* _GIVEN EXERCISE_
Put all of the following lines into a numbered list, leaving out any blank lines.

[Word and item position data]
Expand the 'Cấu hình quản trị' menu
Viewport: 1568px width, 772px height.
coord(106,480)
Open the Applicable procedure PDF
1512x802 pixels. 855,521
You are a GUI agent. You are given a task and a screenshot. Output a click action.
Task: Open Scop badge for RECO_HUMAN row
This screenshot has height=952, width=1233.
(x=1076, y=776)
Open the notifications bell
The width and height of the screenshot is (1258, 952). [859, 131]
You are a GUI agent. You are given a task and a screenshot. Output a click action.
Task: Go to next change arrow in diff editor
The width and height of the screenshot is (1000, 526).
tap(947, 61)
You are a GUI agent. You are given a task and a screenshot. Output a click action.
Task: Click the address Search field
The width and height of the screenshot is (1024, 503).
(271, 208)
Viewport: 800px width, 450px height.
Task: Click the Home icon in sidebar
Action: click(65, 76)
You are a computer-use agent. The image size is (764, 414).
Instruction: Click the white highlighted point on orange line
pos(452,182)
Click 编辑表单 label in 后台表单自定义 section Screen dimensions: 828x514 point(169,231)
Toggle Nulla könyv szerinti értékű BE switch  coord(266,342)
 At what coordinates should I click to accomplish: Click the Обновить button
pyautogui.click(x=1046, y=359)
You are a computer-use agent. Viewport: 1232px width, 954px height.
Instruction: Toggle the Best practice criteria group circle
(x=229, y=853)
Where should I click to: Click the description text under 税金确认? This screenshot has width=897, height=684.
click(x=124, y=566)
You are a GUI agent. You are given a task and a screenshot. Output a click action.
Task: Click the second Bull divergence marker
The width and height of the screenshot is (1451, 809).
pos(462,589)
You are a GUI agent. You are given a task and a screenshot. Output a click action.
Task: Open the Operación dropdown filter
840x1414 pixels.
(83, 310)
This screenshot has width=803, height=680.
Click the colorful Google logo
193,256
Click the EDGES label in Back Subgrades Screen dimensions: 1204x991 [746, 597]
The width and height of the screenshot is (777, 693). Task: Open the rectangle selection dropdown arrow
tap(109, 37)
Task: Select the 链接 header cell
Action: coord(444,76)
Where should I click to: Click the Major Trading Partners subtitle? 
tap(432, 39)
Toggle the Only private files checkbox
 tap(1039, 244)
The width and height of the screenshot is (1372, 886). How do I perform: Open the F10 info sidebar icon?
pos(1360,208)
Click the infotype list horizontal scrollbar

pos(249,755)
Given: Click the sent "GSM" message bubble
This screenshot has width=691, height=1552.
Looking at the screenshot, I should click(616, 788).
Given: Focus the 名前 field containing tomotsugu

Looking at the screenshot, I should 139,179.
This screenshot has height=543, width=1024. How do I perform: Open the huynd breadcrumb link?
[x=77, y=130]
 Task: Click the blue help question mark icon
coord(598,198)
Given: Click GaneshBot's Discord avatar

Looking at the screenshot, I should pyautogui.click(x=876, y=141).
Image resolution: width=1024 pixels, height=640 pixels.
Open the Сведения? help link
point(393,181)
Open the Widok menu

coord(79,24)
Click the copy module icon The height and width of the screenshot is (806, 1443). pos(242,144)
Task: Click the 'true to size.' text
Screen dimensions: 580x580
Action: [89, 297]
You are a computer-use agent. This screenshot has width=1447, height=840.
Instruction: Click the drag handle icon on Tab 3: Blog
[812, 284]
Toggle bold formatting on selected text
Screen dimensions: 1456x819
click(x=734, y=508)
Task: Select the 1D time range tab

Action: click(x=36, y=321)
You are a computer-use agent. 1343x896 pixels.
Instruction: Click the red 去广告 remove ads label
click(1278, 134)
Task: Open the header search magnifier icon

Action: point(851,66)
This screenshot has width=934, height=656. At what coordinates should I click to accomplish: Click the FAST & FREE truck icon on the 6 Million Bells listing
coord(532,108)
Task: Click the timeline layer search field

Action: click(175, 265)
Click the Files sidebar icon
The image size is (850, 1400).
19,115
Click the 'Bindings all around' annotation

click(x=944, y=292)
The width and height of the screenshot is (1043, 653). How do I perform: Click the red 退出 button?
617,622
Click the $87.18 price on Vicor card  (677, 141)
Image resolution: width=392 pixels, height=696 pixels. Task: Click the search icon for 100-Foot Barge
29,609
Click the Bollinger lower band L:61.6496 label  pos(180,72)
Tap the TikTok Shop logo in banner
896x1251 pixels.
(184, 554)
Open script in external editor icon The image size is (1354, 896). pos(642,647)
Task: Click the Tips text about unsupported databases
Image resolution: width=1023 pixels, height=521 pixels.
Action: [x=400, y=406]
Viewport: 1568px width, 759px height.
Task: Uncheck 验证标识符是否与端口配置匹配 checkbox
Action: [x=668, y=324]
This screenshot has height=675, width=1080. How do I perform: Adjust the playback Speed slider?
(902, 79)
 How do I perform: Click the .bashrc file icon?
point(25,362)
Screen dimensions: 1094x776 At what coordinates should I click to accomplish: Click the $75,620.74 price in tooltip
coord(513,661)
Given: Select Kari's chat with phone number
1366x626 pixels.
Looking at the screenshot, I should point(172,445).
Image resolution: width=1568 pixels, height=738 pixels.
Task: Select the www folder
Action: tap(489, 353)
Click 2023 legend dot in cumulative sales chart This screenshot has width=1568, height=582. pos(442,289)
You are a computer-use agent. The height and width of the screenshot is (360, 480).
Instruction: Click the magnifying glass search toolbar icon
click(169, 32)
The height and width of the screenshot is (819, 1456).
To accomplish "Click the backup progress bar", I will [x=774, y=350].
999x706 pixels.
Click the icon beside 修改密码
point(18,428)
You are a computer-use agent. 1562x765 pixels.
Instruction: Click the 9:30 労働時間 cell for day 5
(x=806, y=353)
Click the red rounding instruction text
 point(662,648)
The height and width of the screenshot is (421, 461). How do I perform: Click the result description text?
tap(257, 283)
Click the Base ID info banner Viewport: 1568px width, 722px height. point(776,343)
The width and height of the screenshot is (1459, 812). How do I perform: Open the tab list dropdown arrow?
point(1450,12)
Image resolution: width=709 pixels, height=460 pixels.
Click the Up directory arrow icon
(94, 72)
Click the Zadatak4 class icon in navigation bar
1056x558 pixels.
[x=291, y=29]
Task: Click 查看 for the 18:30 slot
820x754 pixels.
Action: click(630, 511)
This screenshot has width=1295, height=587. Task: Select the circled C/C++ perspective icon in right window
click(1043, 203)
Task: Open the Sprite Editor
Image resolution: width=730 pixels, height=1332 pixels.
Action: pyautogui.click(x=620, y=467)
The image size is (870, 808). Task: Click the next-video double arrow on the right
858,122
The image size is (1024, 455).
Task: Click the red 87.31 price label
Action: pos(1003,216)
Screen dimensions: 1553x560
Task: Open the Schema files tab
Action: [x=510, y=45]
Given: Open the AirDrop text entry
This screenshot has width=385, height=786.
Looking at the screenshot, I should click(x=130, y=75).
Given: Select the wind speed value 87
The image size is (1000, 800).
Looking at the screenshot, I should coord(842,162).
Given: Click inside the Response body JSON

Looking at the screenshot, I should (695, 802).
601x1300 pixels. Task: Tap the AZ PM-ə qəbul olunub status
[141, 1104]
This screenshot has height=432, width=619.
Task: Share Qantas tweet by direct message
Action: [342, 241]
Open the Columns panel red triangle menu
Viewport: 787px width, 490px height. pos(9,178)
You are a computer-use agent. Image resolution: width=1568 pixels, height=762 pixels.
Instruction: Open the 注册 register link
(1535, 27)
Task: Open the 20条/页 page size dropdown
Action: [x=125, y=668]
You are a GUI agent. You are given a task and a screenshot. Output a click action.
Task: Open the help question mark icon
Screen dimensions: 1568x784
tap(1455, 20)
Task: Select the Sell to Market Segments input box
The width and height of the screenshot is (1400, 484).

* _RESULT_
1. Expand the 'Cấu hình quản trị' menu
2. Viewport: 1568px width, 772px height.
3. coord(106,480)
4. Open the Applicable procedure PDF
5. 1512x802 pixels. 855,521
6. You are a GUI agent. You are given a task and a screenshot. Output a click action.
7. Task: Open Scop badge for RECO_HUMAN row
8. This screenshot has height=952, width=1233.
9. (x=1076, y=776)
10. Open the notifications bell
11. The width and height of the screenshot is (1258, 952). [859, 131]
12. You are a GUI agent. You are given a task and a screenshot. Output a click action.
13. Task: Go to next change arrow in diff editor
14. The width and height of the screenshot is (1000, 526).
15. tap(947, 61)
16. You are a GUI agent. You are given a task and a screenshot. Output a click action.
17. Task: Click the address Search field
18. The width and height of the screenshot is (1024, 503).
19. (271, 208)
20. Viewport: 800px width, 450px height.
21. Task: Click the Home icon in sidebar
22. Action: click(65, 76)
23. You are a computer-use agent. The image size is (764, 414).
24. Instruction: Click the white highlighted point on orange line
25. pos(452,182)
26. Click 编辑表单 label in 后台表单自定义 section Screen dimensions: 828x514 point(169,231)
27. Toggle Nulla könyv szerinti értékű BE switch  coord(266,342)
28.  At what coordinates should I click to accomplish: Click the Обновить button
29. pyautogui.click(x=1046, y=359)
30. You are a computer-use agent. Viewport: 1232px width, 954px height.
31. Instruction: Toggle the Best practice criteria group circle
32. (x=229, y=853)
33. Where should I click to: Click the description text under 税金确认? This screenshot has width=897, height=684.
34. click(x=124, y=566)
35. You are a GUI agent. You are given a task and a screenshot. Output a click action.
36. Task: Click the second Bull divergence marker
37. The width and height of the screenshot is (1451, 809).
38. pos(462,589)
39. You are a GUI agent. You are given a task and a screenshot. Output a click action.
40. Task: Open the Operación dropdown filter
41. 840x1414 pixels.
42. (83, 310)
43. This screenshot has width=803, height=680.
44. Click the colorful Google logo
45. 193,256
46. Click the EDGES label in Back Subgrades Screen dimensions: 1204x991 [746, 597]
47. The width and height of the screenshot is (777, 693). Task: Open the rectangle selection dropdown arrow
48. tap(109, 37)
49. Task: Select the 链接 header cell
50. Action: coord(444,76)
51. Where should I click to: Click the Major Trading Partners subtitle? 
52. tap(432, 39)
53. Toggle the Only private files checkbox
54.  tap(1039, 244)
55. The width and height of the screenshot is (1372, 886). How do I perform: Open the F10 info sidebar icon?
56. pos(1360,208)
57. Click the infotype list horizontal scrollbar
58. pos(249,755)
59. Given: Click the sent "GSM" message bubble
60. This screenshot has width=691, height=1552.
61. Looking at the screenshot, I should click(616, 788).
62. Given: Focus the 名前 field containing tomotsugu
63. Looking at the screenshot, I should 139,179.
64. This screenshot has height=543, width=1024. How do I perform: Open the huynd breadcrumb link?
65. [x=77, y=130]
66.  Task: Click the blue help question mark icon
67. coord(598,198)
68. Given: Click GaneshBot's Discord avatar
69. Looking at the screenshot, I should pyautogui.click(x=876, y=141).
70. Image resolution: width=1024 pixels, height=640 pixels.
71. Open the Сведения? help link
72. point(393,181)
73. Open the Widok menu
74. coord(79,24)
75. Click the copy module icon The height and width of the screenshot is (806, 1443). pos(242,144)
76. Task: Click the 'true to size.' text
77. Screen dimensions: 580x580
78. Action: [89, 297]
79. You are a computer-use agent. This screenshot has width=1447, height=840.
80. Instruction: Click the drag handle icon on Tab 3: Blog
81. [812, 284]
82. Toggle bold formatting on selected text
83. Screen dimensions: 1456x819
84. click(x=734, y=508)
85. Task: Select the 1D time range tab
86. Action: click(x=36, y=321)
87. You are a computer-use agent. 1343x896 pixels.
88. Instruction: Click the red 去广告 remove ads label
89. click(1278, 134)
90. Task: Open the header search magnifier icon
91. Action: point(851,66)
92. This screenshot has width=934, height=656. At what coordinates should I click to accomplish: Click the FAST & FREE truck icon on the 6 Million Bells listing
93. coord(532,108)
94. Task: Click the timeline layer search field
95. Action: click(175, 265)
96. Click the Files sidebar icon
97. The image size is (850, 1400).
98. 19,115
99. Click the 'Bindings all around' annotation
100. click(x=944, y=292)
101. The width and height of the screenshot is (1043, 653). How do I perform: Click the red 退出 button?
102. 617,622
103. Click the $87.18 price on Vicor card  (677, 141)
104. Image resolution: width=392 pixels, height=696 pixels. Task: Click the search icon for 100-Foot Barge
105. 29,609
106. Click the Bollinger lower band L:61.6496 label  pos(180,72)
107. Tap the TikTok Shop logo in banner
108. 896x1251 pixels.
109. (184, 554)
110. Open script in external editor icon The image size is (1354, 896). pos(642,647)
111. Task: Click the Tips text about unsupported databases
112. Image resolution: width=1023 pixels, height=521 pixels.
113. Action: [x=400, y=406]
114. Viewport: 1568px width, 759px height.
115. Task: Uncheck 验证标识符是否与端口配置匹配 checkbox
116. Action: [x=668, y=324]
117. This screenshot has height=675, width=1080. How do I perform: Adjust the playback Speed slider?
118. (902, 79)
119.  How do I perform: Click the .bashrc file icon?
120. point(25,362)
121. Screen dimensions: 1094x776 At what coordinates should I click to accomplish: Click the $75,620.74 price in tooltip
122. coord(513,661)
123. Given: Select Kari's chat with phone number
124. 1366x626 pixels.
125. Looking at the screenshot, I should point(172,445).
126. Image resolution: width=1568 pixels, height=738 pixels.
127. Task: Select the www folder
128. Action: tap(489, 353)
129. Click 2023 legend dot in cumulative sales chart This screenshot has width=1568, height=582. pos(442,289)
130. You are a computer-use agent. The height and width of the screenshot is (360, 480).
131. Instruction: Click the magnifying glass search toolbar icon
132. click(169, 32)
133. The height and width of the screenshot is (819, 1456).
134. To accomplish "Click the backup progress bar", I will [x=774, y=350].
135. 999x706 pixels.
136. Click the icon beside 修改密码
137. point(18,428)
138. You are a computer-use agent. 1562x765 pixels.
139. Instruction: Click the 9:30 労働時間 cell for day 5
140. (x=806, y=353)
141. Click the red rounding instruction text
142.  point(662,648)
143. The height and width of the screenshot is (421, 461). How do I perform: Click the result description text?
144. tap(257, 283)
145. Click the Base ID info banner Viewport: 1568px width, 722px height. point(776,343)
146. The width and height of the screenshot is (1459, 812). How do I perform: Open the tab list dropdown arrow?
147. point(1450,12)
148. Image resolution: width=709 pixels, height=460 pixels.
149. Click the Up directory arrow icon
150. (94, 72)
151. Click the Zadatak4 class icon in navigation bar
152. 1056x558 pixels.
153. [x=291, y=29]
154. Task: Click 查看 for the 18:30 slot
155. 820x754 pixels.
156. Action: click(630, 511)
157. This screenshot has width=1295, height=587. Task: Select the circled C/C++ perspective icon in right window
158. click(1043, 203)
159. Task: Open the Sprite Editor
160. Image resolution: width=730 pixels, height=1332 pixels.
161. Action: pyautogui.click(x=620, y=467)
162. The image size is (870, 808). Task: Click the next-video double arrow on the right
163. 858,122
164. The image size is (1024, 455).
165. Task: Click the red 87.31 price label
166. Action: pos(1003,216)
167. Screen dimensions: 1553x560
168. Task: Open the Schema files tab
169. Action: [x=510, y=45]
170. Given: Open the AirDrop text entry
171. This screenshot has width=385, height=786.
172. Looking at the screenshot, I should click(x=130, y=75).
173. Given: Select the wind speed value 87
174. The image size is (1000, 800).
175. Looking at the screenshot, I should coord(842,162).
176. Given: Click inside the Response body JSON
177. Looking at the screenshot, I should (695, 802).
178. 601x1300 pixels. Task: Tap the AZ PM-ə qəbul olunub status
179. [141, 1104]
180. This screenshot has height=432, width=619.
181. Task: Share Qantas tweet by direct message
182. Action: [342, 241]
183. Open the Columns panel red triangle menu
184. Viewport: 787px width, 490px height. pos(9,178)
185. You are a computer-use agent. Image resolution: width=1568 pixels, height=762 pixels.
186. Instruction: Open the 注册 register link
187. (1535, 27)
188. Task: Open the 20条/页 page size dropdown
189. Action: [x=125, y=668]
190. You are a GUI agent. You are given a task and a screenshot. Output a click action.
191. Task: Open the help question mark icon
192. Screen dimensions: 1568x784
193. tap(1455, 20)
194. Task: Select the Sell to Market Segments input box
195. The width and height of the screenshot is (1400, 484).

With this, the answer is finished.